If you haven't installed Spam Assassin or used it before, here are beginner instructions.

Install: In Cpanel, click the "Mail" icon (top right). Then click "Spam Assassin" (third from bottom). There are six buttons on the bottom middle. Click "Enable Spam Assassin." It should run a quick script then say it's enabled. Then click "Enable Spam Box." It also should run a quick script then say it's enabled. Installation complete.

Use: It's actually similar to spam-filters in other email you've used such as Yahoo, Gmail or Earthlink. A separate "SPAM" folder is created for your website's email addresses. Email marked as spam gets sent to them. Which get eyeballed from time to time to make sure no important emails went in. If you get alot of spam, the "SPAM" folder builds up quick so don't forget to delete it (not the folder itself just the emails). One way to delete emails from the "SPAM" folder is in Cpanel. The same place you installed Spam Assassin from (Cpanel, Mail, Spam Assassin) has a button "Clear Spam Box." But again, don't delete "SPAM" emails without checking them just in case. To check your "SPAM" emails from time to time, login Horde Webmail. If you've never done so, in Cpanel, instead of clicking the "Mail" icon click the "Webmail" icon. Click "Horde" and type your username and password. The "SPAM" folder is generated after your an email gets marked as spam. If you don't plan to read the spam, use "Email Filters" in "Mail" to set up a Discard for all Spam Assassin spam headers marked "Yes." If you go there, it tells you how.

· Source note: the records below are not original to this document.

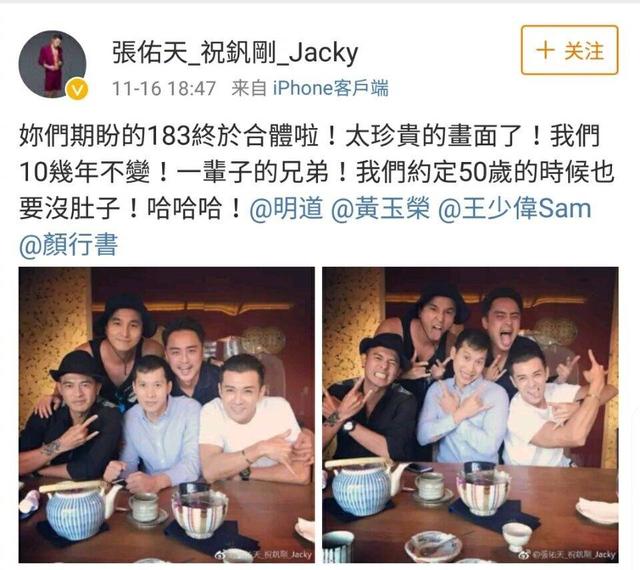Open the 張佑天_祝釩剛_Jacky username profile
This screenshot has width=640, height=570.
[x=235, y=53]
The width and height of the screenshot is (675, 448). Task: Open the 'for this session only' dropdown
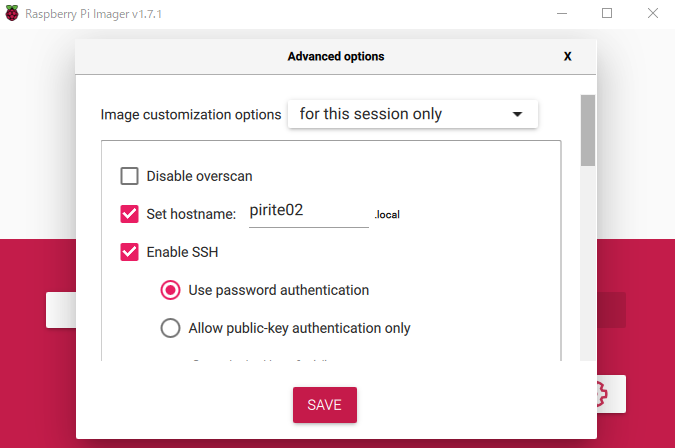click(x=412, y=114)
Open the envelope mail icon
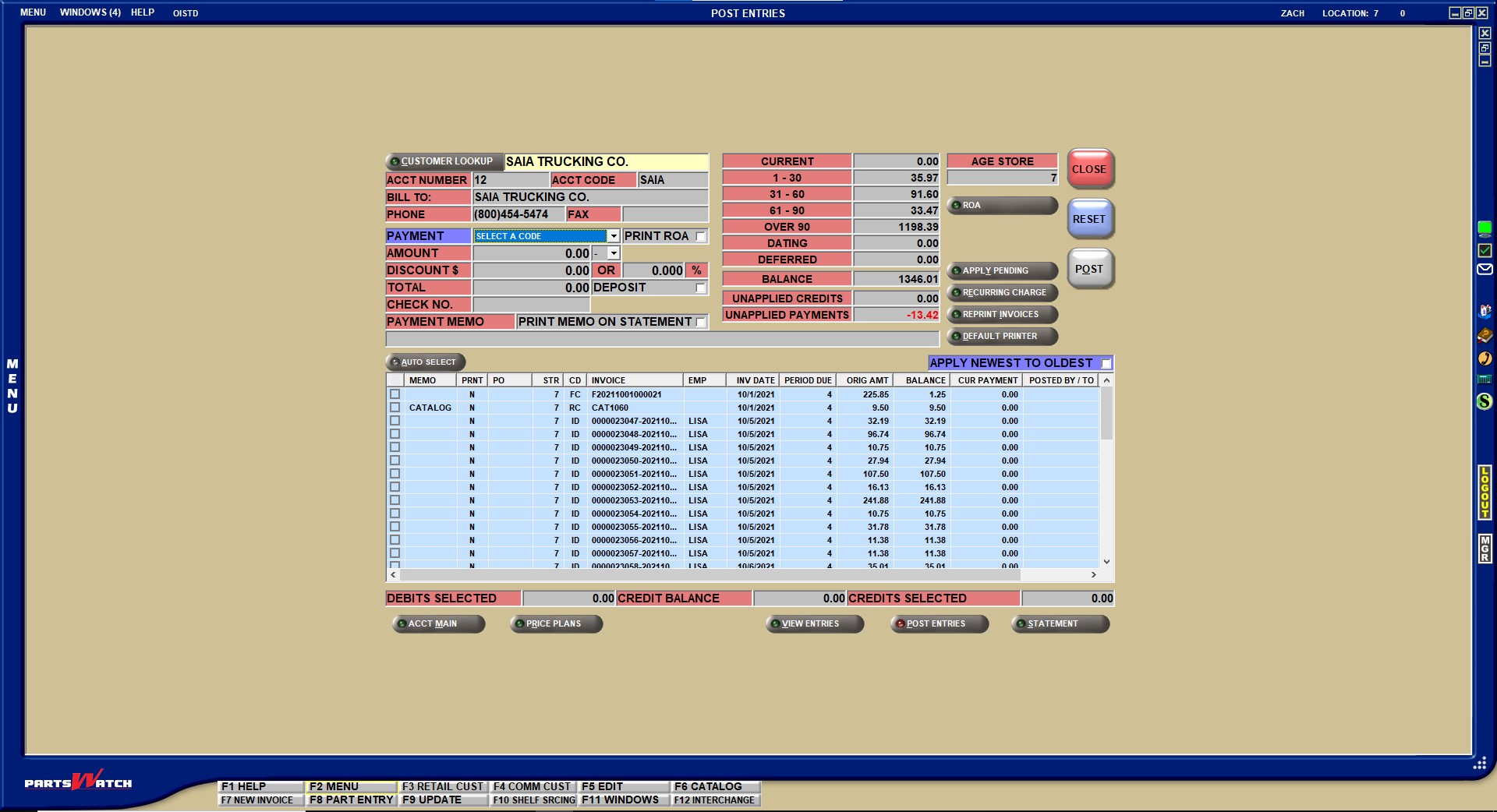 coord(1485,270)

Hope this helps though of course no email address can be 100% spam-free. One example is because spammers can simply guess what your email address is. However, with prevention and filtering, you will reduce your website's spam a whole lot.

amcross
September 8th, 2006, 03:18 PM
Hi! I've got spamassissin setup and running on my site (thanks Anne!) and it helps A LOT. A fwe questions...


A lot of spam is still getting through. how do i report those to spamassissin to improve how the bot 'thinks'?
MORE IMPORTANTLY -- my list emails are bouncing from yahoogroups.com (only sometimes). i tried to whitelist_from, but that doesnt fix it b/c it htinks the from is the user who sent the email, not the yahoogroups address. how can i set it up as a rule or whatever so it ignores email from the groups?



Thanks for your help!

AMC :p
www.cwer.org

12Wonder
September 8th, 2006, 06:57 PM
By default, SpamAssassin uses an auto-learning Bayesian filter. Messages that score extremely high and messages that score extremely low are "learned". Over time, SpamAssassin becomes a better filter for you automatically.

If you want very much faster results in eliminating spam, you can get a huge reduction in spam right now if you just quit using the catchalls for your email. You currently have numerous addon domains in your hosting account, and each domain has its own email catchall. But instead of setting the Default address for each domain to :fail: to block the catchalls and only using the email addresses you actually need, you have set the Default for every single domain in your account to forward to yourself at one of your domains. By doing this you are leaving yourself wide open to receive spam at every possible prefix@ each of your domains.

See this post for instructions to block your email catchalls (http://forums.12wonder.com/showthread.php?t=87).

Re the yahoo groups issue: Whitelisting "*@yahoogroups.com" won't do it. That's not the actual return for yahoo groups. You should whitelist returns.groups.yahoo.com. You will also probably find better results by using just the domain name, without the asterisk or @ sign. I have just added returns.groups.yahoo.com for you for in your Spamassassin whitelist config settings. If that doesn't work quite well enough for you, remove the returns. part so that it is just groups.yahoo.com.